* **Task description**
Edit the lines from the one containing "Image resolution: width=590" through the one containing "Click the purple", both included, by replacing "Instruction" with "Goal". Give only those lines, with everything else left unchanged.

— BEGIN Material for the task —

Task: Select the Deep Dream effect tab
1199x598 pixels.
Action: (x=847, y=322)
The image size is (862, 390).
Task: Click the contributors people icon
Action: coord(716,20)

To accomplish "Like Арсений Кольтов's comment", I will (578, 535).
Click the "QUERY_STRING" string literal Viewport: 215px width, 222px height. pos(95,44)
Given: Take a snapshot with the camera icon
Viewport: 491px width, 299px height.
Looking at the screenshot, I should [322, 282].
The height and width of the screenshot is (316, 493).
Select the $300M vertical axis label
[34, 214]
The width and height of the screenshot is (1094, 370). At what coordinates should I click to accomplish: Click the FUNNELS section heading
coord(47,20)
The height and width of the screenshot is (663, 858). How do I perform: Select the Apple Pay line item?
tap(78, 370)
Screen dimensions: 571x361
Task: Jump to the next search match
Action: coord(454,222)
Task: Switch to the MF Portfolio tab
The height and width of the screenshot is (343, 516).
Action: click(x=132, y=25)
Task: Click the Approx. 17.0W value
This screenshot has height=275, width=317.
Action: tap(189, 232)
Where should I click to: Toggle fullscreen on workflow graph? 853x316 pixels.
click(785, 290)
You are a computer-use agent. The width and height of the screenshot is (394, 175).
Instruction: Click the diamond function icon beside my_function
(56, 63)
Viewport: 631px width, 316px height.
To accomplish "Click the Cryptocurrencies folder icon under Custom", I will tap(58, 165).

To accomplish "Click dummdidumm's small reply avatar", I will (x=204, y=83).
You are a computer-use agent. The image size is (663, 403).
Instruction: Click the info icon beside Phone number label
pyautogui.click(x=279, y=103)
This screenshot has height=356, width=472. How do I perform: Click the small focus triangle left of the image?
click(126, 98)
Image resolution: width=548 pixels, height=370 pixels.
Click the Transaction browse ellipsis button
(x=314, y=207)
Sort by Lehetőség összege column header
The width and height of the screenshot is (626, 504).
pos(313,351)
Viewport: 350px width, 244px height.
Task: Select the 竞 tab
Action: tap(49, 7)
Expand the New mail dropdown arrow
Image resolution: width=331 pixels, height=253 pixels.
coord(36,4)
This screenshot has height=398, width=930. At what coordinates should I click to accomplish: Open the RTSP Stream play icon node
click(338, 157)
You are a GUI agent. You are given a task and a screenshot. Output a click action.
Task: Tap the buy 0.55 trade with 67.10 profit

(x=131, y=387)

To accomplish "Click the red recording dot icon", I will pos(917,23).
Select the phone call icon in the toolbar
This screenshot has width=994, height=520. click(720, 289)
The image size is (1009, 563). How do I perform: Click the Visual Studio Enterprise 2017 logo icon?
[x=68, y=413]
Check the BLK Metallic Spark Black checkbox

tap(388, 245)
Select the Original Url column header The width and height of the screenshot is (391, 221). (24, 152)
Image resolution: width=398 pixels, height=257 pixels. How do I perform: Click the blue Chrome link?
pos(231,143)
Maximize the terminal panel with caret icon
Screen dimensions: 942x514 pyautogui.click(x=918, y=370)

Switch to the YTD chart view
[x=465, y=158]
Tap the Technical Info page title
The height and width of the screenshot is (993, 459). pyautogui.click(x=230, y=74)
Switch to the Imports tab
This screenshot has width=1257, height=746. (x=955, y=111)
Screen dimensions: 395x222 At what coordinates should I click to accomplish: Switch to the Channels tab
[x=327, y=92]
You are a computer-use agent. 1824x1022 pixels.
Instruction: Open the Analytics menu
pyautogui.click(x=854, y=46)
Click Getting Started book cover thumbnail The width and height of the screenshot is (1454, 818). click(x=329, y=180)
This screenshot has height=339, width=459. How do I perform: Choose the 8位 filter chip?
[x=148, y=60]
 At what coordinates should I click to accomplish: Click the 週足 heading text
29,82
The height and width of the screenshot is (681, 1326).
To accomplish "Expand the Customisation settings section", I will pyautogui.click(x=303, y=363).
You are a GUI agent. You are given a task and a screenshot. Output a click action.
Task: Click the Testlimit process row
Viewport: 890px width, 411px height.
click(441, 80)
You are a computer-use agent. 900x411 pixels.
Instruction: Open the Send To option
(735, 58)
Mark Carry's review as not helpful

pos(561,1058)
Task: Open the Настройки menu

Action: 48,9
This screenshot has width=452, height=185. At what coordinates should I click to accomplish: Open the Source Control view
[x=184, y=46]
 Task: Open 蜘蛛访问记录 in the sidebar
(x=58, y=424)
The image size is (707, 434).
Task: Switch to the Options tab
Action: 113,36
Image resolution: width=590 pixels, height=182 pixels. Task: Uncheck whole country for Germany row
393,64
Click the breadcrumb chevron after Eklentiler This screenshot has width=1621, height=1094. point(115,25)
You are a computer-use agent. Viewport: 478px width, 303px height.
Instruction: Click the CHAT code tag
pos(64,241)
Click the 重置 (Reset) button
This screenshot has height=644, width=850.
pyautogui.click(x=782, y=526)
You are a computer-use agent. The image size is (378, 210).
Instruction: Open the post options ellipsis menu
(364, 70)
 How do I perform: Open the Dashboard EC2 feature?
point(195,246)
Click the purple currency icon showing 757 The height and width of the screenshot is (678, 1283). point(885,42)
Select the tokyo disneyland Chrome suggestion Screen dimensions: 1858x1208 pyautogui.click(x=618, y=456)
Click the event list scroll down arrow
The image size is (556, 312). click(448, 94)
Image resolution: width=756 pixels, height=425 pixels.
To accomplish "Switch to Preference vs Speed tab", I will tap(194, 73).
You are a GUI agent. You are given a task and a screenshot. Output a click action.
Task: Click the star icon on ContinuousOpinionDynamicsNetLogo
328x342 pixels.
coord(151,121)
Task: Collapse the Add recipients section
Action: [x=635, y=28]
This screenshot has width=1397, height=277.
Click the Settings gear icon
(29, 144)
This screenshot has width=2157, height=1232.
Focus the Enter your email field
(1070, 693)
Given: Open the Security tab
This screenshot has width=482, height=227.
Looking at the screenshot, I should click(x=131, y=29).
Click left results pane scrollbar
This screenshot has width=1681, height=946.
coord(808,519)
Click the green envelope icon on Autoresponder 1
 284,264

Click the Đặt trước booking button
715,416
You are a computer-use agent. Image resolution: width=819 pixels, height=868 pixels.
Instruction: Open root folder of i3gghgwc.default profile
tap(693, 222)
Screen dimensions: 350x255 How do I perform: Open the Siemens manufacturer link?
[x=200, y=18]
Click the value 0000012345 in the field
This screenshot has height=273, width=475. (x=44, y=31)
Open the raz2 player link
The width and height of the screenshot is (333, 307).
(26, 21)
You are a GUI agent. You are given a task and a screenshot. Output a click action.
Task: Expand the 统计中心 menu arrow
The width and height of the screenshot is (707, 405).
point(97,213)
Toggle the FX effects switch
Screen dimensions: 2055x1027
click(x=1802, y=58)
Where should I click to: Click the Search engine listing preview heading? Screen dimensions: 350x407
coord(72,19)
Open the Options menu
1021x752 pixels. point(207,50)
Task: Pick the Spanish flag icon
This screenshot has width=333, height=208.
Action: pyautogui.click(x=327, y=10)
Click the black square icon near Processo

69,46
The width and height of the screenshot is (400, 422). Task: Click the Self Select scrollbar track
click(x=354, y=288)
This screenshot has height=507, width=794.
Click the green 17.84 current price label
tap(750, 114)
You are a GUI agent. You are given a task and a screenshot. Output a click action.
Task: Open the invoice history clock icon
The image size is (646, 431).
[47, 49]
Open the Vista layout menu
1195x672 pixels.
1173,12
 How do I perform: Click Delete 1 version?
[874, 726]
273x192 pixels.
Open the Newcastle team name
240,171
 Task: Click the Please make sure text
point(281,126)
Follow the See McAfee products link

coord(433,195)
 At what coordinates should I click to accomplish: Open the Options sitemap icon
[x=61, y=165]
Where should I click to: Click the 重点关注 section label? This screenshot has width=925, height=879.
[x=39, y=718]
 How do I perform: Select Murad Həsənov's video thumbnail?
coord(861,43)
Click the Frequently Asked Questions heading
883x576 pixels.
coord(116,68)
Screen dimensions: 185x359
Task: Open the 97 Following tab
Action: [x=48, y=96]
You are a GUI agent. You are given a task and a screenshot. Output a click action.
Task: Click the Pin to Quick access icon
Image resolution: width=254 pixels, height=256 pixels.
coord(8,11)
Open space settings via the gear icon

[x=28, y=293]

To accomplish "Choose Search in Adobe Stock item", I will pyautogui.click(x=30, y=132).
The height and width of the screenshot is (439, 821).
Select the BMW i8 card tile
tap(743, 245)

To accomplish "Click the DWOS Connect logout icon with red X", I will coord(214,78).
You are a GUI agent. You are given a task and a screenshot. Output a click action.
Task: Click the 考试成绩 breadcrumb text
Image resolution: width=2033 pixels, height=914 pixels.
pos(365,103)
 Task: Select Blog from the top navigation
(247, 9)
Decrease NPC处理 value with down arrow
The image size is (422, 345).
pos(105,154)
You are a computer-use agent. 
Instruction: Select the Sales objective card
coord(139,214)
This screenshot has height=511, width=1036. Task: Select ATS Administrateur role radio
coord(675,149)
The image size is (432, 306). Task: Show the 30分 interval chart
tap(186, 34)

— END Material for the task —

* **Solution to this task**
Image resolution: width=590 pixels, height=182 pixels. Task: Uncheck whole country for Germany row
393,64
Click the breadcrumb chevron after Eklentiler This screenshot has width=1621, height=1094. point(115,25)
You are a computer-use agent. Viewport: 478px width, 303px height.
Goal: Click the CHAT code tag
pos(64,241)
Click the 重置 (Reset) button
This screenshot has height=644, width=850.
pyautogui.click(x=782, y=526)
You are a computer-use agent. The image size is (378, 210).
Goal: Open the post options ellipsis menu
(364, 70)
 How do I perform: Open the Dashboard EC2 feature?
point(195,246)
Click the purple currency icon showing 757 The height and width of the screenshot is (678, 1283). point(885,42)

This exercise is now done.